By Carol Rosenberg | Miami Herald
Professor Noam Chomsky may be among America's most enduring anti-war activists. But the leftist intellectual's anthology of post 9/11 commentary is taboo at Guantanamo's prison camp library, which offers books and videos on Harry Potter, World Cup soccer and Islam.
U.S. military censors recently rejected a Pentagon lawyer's donation of an Arabic-language copy of the political activist and linguistic professor's 2007 anthology "Interventions" for the library, which has more than 16,000 items.
Chomsky, 80, who has been voicing disgust with U.S. foreign policy since the Vietnam War, reacted with irritation and derision. "This happens sometimes in totalitarian regimes,'' he saod by e-mail after learning of the decision.
"Of some incidental interest, perhaps, is the nature of the book they banned. It consists of op-eds written for The New York Times syndicate and distributed by them. The subversive rot must run very deep.''
Prison camp officials would not say specifically why the book was rejected but Navy Lt. Cmdr. Brook DeWalt, a Guantánamo spokesman, said staff reviews "every proposed or recommended library item to assess force protection issues associated with camp dynamics -- such as impact on good order and discipline.''
The banned book showed the bespectacled professor-emeritus at the Massachusetts Institute of Technology in button-down shirt and sweater staring out of a black cover of a 2007 edition printed by a Beirut publishing house.
A rejection slip accompanying the Chomsky book did not explain the reason but listed categories of restricted literature to include those espousing "Anti-American, Anti-Semitic, Anti-Western'' ideology, literature on "military topics,'' and works that portray "excessive graphic violence'' and "sexual dysfunctions.''
The list of approved material includes poetry, fiction, art, math, history, religion, politics and current events.
A Pentagon defense lawyer sent the book to Ali Hamza al Bahlul, a confessed al Qaida member who had worked as Osama bin Laden's media secretary in Afghanistan at the time of the Sept. 11, 2001 attacks.
A military jury convicted Bahlul, 40, of soliciting murder and conspiracy and sentenced him to life in prison in November for creating al Qaida propaganda.
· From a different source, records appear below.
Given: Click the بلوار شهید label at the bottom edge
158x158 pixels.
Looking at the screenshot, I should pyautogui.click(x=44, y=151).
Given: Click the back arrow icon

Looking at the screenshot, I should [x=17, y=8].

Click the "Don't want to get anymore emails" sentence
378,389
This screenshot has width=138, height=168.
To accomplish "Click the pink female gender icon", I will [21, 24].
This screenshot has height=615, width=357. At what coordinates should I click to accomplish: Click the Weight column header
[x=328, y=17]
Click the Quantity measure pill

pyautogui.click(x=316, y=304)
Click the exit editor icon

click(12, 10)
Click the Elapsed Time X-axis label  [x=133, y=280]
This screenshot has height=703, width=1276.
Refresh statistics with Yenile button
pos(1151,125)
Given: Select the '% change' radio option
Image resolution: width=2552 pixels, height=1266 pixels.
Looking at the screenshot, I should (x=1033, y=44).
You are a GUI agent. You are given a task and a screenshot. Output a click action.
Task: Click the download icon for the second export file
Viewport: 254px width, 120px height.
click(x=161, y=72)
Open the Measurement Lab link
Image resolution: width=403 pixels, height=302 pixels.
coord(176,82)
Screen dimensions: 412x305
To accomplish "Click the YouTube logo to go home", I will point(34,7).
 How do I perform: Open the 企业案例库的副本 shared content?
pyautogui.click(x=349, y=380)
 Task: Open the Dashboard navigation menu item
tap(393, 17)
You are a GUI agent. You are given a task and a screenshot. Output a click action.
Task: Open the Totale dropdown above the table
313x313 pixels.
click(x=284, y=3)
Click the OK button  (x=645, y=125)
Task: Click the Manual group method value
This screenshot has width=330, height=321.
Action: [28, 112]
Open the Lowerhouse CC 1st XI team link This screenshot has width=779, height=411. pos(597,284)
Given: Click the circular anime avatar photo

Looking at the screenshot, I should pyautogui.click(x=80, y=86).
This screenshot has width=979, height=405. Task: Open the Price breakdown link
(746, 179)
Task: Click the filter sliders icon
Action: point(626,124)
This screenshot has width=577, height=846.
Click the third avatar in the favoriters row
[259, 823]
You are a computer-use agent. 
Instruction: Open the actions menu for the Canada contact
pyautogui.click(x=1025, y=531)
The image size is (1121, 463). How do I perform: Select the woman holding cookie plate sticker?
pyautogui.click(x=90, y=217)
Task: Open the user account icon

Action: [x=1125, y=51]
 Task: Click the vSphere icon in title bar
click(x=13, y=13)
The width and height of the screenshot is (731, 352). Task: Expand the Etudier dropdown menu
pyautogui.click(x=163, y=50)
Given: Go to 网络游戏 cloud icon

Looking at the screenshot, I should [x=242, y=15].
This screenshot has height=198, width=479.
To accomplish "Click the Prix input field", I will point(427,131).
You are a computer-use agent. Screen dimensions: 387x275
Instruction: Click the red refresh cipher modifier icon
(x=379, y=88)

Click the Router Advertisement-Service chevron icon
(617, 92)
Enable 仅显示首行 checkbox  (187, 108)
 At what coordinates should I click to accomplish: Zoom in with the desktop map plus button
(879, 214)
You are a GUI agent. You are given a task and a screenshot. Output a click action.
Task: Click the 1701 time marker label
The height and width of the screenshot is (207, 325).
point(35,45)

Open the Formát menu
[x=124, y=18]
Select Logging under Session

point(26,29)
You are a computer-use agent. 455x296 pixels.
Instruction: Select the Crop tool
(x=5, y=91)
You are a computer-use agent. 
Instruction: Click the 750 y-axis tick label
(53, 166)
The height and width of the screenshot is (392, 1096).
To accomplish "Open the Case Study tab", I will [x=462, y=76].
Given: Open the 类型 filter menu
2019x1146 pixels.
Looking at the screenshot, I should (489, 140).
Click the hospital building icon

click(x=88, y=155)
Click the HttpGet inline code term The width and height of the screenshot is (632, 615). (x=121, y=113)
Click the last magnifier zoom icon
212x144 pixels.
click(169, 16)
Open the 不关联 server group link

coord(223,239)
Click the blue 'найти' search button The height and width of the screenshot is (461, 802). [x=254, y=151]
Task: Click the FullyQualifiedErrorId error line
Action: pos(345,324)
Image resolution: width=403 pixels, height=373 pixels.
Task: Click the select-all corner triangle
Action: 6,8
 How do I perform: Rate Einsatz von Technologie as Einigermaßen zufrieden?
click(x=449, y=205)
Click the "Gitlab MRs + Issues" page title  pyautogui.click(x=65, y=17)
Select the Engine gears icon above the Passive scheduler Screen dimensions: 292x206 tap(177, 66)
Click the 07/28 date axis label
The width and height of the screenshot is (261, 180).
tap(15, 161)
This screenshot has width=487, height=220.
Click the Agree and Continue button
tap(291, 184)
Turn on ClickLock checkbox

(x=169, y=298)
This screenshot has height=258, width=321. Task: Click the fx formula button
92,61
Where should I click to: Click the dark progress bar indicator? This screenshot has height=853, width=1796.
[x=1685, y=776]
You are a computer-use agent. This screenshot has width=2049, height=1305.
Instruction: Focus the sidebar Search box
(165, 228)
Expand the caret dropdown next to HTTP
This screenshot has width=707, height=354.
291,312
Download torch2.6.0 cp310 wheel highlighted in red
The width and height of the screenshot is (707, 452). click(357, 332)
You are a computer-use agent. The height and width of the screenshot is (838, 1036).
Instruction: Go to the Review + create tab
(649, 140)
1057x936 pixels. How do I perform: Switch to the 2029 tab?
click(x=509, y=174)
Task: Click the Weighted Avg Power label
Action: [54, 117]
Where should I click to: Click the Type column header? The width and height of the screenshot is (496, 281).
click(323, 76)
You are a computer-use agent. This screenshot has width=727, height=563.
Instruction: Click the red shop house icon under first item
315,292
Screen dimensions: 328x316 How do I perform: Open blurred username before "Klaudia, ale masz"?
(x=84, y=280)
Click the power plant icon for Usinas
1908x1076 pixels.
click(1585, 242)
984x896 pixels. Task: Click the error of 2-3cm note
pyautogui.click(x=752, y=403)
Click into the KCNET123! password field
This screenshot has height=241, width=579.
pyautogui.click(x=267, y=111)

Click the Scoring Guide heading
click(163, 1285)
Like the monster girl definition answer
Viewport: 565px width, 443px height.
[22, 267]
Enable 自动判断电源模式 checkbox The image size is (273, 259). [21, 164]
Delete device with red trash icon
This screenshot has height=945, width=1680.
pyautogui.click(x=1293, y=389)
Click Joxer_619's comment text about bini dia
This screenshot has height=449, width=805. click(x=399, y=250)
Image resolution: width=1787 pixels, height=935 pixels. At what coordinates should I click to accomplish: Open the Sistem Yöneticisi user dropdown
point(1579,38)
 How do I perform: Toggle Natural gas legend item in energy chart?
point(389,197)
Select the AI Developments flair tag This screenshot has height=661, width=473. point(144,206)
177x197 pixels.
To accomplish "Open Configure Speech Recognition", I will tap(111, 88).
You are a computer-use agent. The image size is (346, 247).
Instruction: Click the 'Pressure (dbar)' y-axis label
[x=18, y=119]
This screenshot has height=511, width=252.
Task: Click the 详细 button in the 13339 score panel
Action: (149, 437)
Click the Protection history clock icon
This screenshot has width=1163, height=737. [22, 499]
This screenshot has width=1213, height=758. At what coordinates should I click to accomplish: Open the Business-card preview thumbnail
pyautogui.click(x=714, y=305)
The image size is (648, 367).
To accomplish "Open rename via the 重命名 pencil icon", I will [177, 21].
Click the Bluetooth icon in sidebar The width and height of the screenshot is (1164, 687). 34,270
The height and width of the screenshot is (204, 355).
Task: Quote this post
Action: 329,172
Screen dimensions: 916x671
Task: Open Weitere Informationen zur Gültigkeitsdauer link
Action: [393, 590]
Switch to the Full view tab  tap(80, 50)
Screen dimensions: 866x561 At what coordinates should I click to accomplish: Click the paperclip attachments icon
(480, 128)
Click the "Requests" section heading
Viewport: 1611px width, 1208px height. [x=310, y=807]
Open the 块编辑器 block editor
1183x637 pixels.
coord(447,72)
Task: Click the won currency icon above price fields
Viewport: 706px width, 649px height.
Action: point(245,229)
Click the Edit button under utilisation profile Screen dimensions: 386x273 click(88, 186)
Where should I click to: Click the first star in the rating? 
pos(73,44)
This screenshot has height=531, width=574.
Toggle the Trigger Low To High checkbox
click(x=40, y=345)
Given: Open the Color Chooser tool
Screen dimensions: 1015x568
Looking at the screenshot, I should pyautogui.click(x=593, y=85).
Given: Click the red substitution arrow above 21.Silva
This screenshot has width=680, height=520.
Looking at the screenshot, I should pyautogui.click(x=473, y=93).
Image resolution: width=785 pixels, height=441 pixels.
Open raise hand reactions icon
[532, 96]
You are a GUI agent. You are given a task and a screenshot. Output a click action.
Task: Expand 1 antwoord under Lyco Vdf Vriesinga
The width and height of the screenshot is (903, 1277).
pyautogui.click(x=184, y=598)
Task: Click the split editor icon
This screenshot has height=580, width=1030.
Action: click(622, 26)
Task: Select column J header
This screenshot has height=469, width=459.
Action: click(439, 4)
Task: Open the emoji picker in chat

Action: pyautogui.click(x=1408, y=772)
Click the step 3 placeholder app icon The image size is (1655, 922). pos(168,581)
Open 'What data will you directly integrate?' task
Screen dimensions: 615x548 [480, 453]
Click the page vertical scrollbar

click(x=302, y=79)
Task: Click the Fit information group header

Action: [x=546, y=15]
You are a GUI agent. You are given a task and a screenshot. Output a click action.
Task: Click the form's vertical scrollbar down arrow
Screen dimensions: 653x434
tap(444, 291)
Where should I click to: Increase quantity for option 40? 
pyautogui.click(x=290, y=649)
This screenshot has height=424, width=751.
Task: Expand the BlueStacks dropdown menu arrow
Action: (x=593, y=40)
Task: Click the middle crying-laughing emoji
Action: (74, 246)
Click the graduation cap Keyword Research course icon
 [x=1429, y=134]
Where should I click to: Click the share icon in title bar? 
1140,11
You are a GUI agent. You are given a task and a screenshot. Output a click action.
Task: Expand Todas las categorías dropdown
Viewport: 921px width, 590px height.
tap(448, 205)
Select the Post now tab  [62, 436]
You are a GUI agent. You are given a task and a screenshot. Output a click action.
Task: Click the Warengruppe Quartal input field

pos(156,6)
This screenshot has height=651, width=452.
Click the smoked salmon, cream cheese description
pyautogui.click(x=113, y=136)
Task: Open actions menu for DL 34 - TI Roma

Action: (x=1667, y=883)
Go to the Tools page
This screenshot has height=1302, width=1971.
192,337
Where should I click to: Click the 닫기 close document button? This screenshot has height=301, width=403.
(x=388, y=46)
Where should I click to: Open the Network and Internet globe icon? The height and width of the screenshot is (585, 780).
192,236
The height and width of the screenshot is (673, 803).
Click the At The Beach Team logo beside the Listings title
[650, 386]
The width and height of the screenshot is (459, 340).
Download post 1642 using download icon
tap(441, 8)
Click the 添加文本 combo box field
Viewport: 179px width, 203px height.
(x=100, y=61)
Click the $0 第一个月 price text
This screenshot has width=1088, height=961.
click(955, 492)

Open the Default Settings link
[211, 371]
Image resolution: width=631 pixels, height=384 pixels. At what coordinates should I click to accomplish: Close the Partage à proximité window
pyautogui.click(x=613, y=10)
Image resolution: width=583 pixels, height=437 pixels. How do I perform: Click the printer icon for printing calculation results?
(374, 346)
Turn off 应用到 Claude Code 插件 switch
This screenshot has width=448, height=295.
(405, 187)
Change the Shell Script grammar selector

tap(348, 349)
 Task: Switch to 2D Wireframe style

The key evidence was a two-hour video he made by splicing fiery bin Laden speeches with Muslim bloodshed and stock news footage of the aftermath of the October 2000 suicide bombing of the USS Cole off Aden, Yemen.
Bahlul is currently the lone war crimes convict at Guantanamo, where the prison camps commander ordered him separated from the other 245 war-on-terror captives at the U.S. base in Cuba under an interpretation of the Geneva Conventions that forbids holding detainees with convicted prisoners. Two earlier convicts were sent back to their native countries, Australia and Yemen, and are now free after serving short sentences.
Prison camp staff would not say how many donated books have been refused.
But DeWalt said detainees are forbidden from receiving gifts of books as personal property. Instead, he said, books sent to the captives are evaluated for their suitability for the library -- a trailer where Defense Department staff have catalogued a collection that recently ballooned to more than 16,000 books, magazines and videos even as the Pentagon is downsizing the prison camp population.
President Barack Obama has ordered the prison camps closed by early next year, a deadline the White House now says it may miss.
Meantime, staff there say quality-of-life improvements will continue until the last detainee is gone.
The library is also a featured stop on weekly tours for reporters, members of Congress and other invited guests brought to the sprawling prison camp compound in a Pentagon bid to demonstrate that the much-maligned detention center is "safe, humane and transparent.''
Library staff have since 2005 described the Harry Potter series as a borrowing bestseller among the mostly devout Muslim population -- and shown off translated versions in the stacks that separate Arabic from Urdu, French from Farsi and cover more than a dozen languages.
Other reportedly popular items include old World Cup soccer playoff videos, a French cuisine cookbook published in Beirut and scholarship on the Koran, pre-screened to make sure they contain mainstream messages.
For a time, Richard Nixon's "Victory Without War" flew off the shelves, a librarian reported. So much so that alleged 9/11 mastermind Khalid Sheik Mohammed referred to it during a war court hearing earlier this year.
But not Chomsky, who in recent years got high-profile plugs from two of America's most ardent adversaries.
In September 2006, Venezuelan President Hugo Chavez held up Chomsky's 2003 "Hegemony or Survival: America's Quest for Global Dominance" in a speech at the United Nations that also likened President George W. Bush to Satan, and gave the book a bump in sales for several weeks.
A year later, bin Laden popped up in a keep-the-faith video address to his followers that proved he was alive and ridiculed the U.S. invasion of Iraq while praising the professor's "sober words of advice prior to the war.''
DeWalt said "force protection reasons'' barred him from explaining why any title or author was banned but said as of this week there were no Chomsky works of any type at the Guantanamo library in any language.